Desde seu primeiro trabalho como técnico, em 77, pela Equipe Universitária de Alagoas, o alagoano de 52 anos aguçou o faro de descobridor de talentos. “Revelei jogadores que fazem sucesso hoje no Santos, no Guarani, no Cruzeiro e no Atlético-MG”, revelou Davino. Nomes à lista não faltam: Marquinhos Paraná (Cruzeiro), Jadílson e Souza (Grêmio), Chicão (Corinthians), Márcio Araújo e Serginho (Atlético-MG), além de Maranhão (Guarani).

“Mas não acaba por aí não. Trabalhei com jogadores que hoje são técnicos, como o Sérgio Guedes (comandante do Santo André) e o Jorginho (efetivado nesta quinta-feira como técnico do Palmeiras)”, lembrou o treinador.

Propostas dos grandes
Roberval Davino nunca dirigiu um dos 12 grandes clubes do futebol brasileiro, mas não foi por falta de propostas. Ao Portal FI, o treinador confidenciou que recebeu propostas para dirigir os times B de Palmeiras e Corinthians, além de ser muito elogiado pelos dirigentes do São Paulo.

“Eu quase trabalhei no time B do Corinthians. O diretor que conversou comigo me disse que, assim que o treinador de cima saísse, eu assumiria o lugar. Mas acabei não indo”, disse Roberval, que ocuparia o lugar que já foi de Márcio Bittencourt e Ademar Braga, entre 2005 e 2006.

O Palmeiras também chegou a procurá-lo, graças à indicação de Jorginho. “Por ter sido meu atleta, ele me indicou, mas também não trabalhei lá”, explicou o comandante, que também guarda elogios de cartolas são-paulinos. “O doutor Marco Aurélio Cunha já me disse que eu era o treinador do futuro, um novo Cilinho”, disse Roberval, lembrando o treinador campeão paulista pelo São Pauloo em 85 e famoso por revelar jogadores.

Injustiçado?
Roberval Davino não gosta da palavra injustiçado. O treinador acredita ser realizado na profissão e que, após mais de 30 anos de carreira, tem muitos feitos para contar. “Não sou injustiçado. Trabalhei em mais de 30 equipes e não me arrependo. Revelei muitos jogadores e os treinadores de sucesso me respeitam”.

O comandante do Brasiliense acredita, porém, que poderia ter feito mais sucesso se fosse adepto do marketing ou pegasse equipes mais bem estruturadas, principalmente fora de campo.

“Tenho um jeito quieto de ser, mas os jogadores me respeitam. Já disputei várias vezes a primeira divisão do Campeonato Paulista, mas quase sempre com condições ruins de trabalho. Se tivesse mais marketing, poderia ter sido diferente. Mas repito: não me arrependo de nada”, garantiu Roberval, que aproveitou para exaltar o que considera os seus melhores trabalhos.

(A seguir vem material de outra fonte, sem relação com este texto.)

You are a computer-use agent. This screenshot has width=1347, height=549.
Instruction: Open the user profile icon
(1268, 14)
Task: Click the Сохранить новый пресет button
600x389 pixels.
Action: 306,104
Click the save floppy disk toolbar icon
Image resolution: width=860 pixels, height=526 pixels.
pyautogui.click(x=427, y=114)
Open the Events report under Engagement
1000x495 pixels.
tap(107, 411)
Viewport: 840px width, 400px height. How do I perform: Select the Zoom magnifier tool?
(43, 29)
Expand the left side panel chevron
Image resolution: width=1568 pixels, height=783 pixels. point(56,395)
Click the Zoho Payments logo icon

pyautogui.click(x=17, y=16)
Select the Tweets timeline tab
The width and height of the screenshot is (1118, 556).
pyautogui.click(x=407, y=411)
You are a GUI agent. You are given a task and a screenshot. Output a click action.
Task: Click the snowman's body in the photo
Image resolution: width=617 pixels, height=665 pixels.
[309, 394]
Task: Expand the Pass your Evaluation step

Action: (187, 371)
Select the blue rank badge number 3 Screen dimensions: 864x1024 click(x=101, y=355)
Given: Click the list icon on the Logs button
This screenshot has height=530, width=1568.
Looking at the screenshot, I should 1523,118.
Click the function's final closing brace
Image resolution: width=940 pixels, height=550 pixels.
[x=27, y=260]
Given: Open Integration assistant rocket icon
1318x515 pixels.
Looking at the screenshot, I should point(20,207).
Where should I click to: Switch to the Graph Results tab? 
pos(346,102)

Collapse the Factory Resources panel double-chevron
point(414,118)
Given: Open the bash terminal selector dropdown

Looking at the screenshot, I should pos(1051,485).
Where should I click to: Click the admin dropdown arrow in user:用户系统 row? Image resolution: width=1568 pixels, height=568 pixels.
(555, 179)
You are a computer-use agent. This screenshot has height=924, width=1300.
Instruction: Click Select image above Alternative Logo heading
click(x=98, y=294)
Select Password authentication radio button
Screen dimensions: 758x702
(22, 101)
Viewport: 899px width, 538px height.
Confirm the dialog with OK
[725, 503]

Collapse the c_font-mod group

“Quando tive tempo, fiz bons trabalhos. Fiquei 1 ano e meio no Juventude, e revelei o Fernando (volante, que passou pela Seleção Brasileira) e o Michel (atacante, que defendeu o Internacional). No Mirassol, fiquei oito meses e montei o time que fez boa campanha no Paulistão”, disse.

Títulos também fizeram parte da carreira de Roberval Davino, entre os quais o Campeonato Goiano (93, pelo Vila Nova), o Campeonato Alagoano (96, pelo CSA), o Campeonato Catarinense (2001, pelo Figueirense) e o Campeonato Candango (2009, peloo Brasiliense). Mas não é apenas isso que faz o treinador bem sucedido.

Respeitado por pessoas do meio do futebol, Roberval Davino, mesmo sem querer, deu ao menos uma resposta à pergunta do início da matéria. “Não tenho o que reclamar. Tenho o respeito e o reconhecimento de todos dentro do futebol”. Isso, de fato, não se discute.